What piece of advice would you want to share with other writers?
Read other authors and try to make a lot of writer friends by networking, going to cons, setting up readings. I’m very introverted by when writers share a common interest, it’s funny how quickly and easily good things fall into place.
What else can we expect from you in the near future?
My short story “The Mouse” which appeared in the Wicked Haunted anthology (published by New England Horror Writers) will also appear in Transcendent 3, The Year’s Best Transgender Speculative Fiction (Lethe Press) later in 2018.
Clash Books just published Tragedy Queens: Stories Inspired by Lana Del Rey & Sylvia Plath. I’m honoured to have been selected for that; my is story “Rituals of Gorgons.” It’s actually the first story that I pantsed (rather than obsessively outlined) in a very long time, and it turned out to be my favorite thing I’ve written so far. I’m actually planning on expanding the idea into a novella, a parallel narrative about celebrity, transphobia in the media, and fairy mounds.
I’m also working on a novel about trans teens facing down a religious cult in their town. It’s going to be like River’s Edge meets Stranger Things, but it’s definitely told from a trans feminist perspective. It’s also a meditation on time and aging, hallucinogenic drugs, and heavy metal.
What is/are your passions when you’re not writing? How do you make time for your non-writing hobbies/things you love?
Along with studying history and professional development, I love going to heavy metal shows and hanging out with my Brooklyn crew. I always make time for Brooklyn.
What do you consider the most challenging part of the writing process? And how do you overcome that?
Consistency. I work a day job as a librarian in academia. While the job is not in itself exhausting, I try to engage myself with professional development and networking as much as I can during my free time. Balancing that with my writing is a huge challenge, because I’m not a good morning person at all. But scheduling out blocks of time, usually just an hour where I write, is the most I can really do to achieve that balance consistently. One thing I do is set a chapter goal for the end of each week, on a dry-erase calendar I hung on the wall. Also, don’t laugh, I have an analog way of keeping myself to an hour: I use a kitchen timer.

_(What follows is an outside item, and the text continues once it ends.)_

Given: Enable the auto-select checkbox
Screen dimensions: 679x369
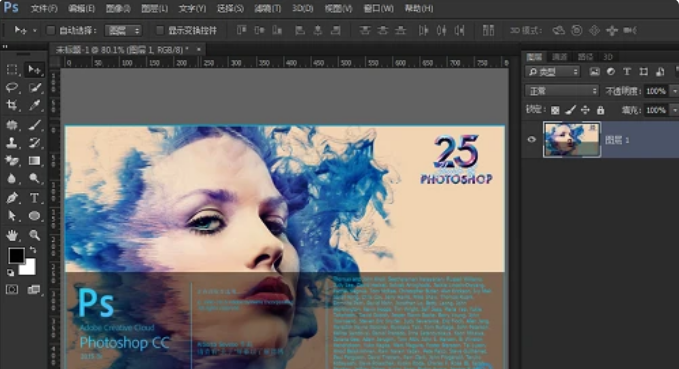Looking at the screenshot, I should (51, 30).
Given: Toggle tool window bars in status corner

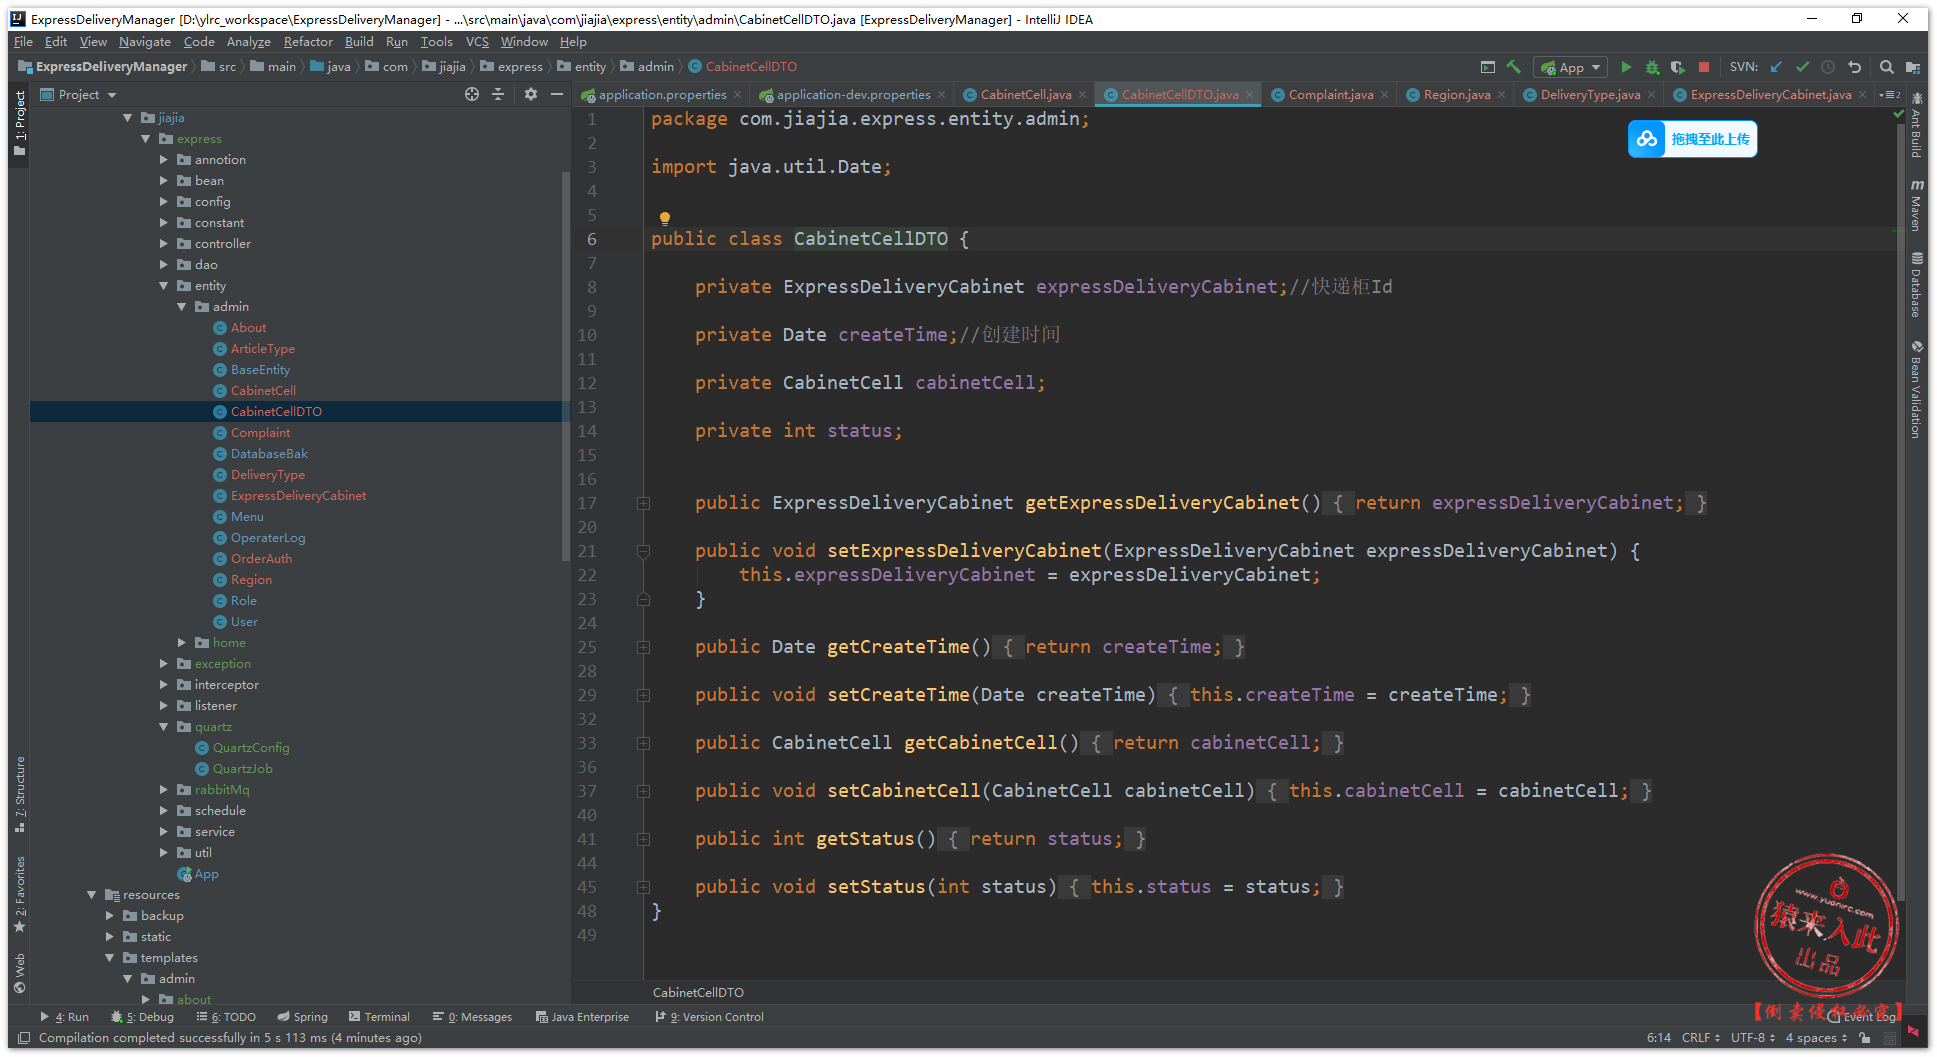Looking at the screenshot, I should pyautogui.click(x=24, y=1038).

What is the greatest lesson you’ve learned, thus far, in your writing career?
Starting is easy. Finishing is everything.
Where can people find your work? (Besides ABSW ;)–though they should totally check here first!)
My amazon author page has all of my projects listed. https://www.amazon.com/Larissa-Glasser/e/B077VRYC8L/
How can we follow your work, share your awesomeness, or otherwise stalk you in a totally non-creepy way?
On Twitter, I’m @larissaeglasser, and my blog is https://larissaglasser.com/
I’m on Facebook and Instagram as well, but I usually don’t accept friend requests unless I’ve met someone in person, or unless they’re one of my trans sisters.
Thank you so much for the interview, Larissa! We look forward to having you in our store for Creating in the Trans Community on Saturday, June 2, from 1:00 – 3:00 PM!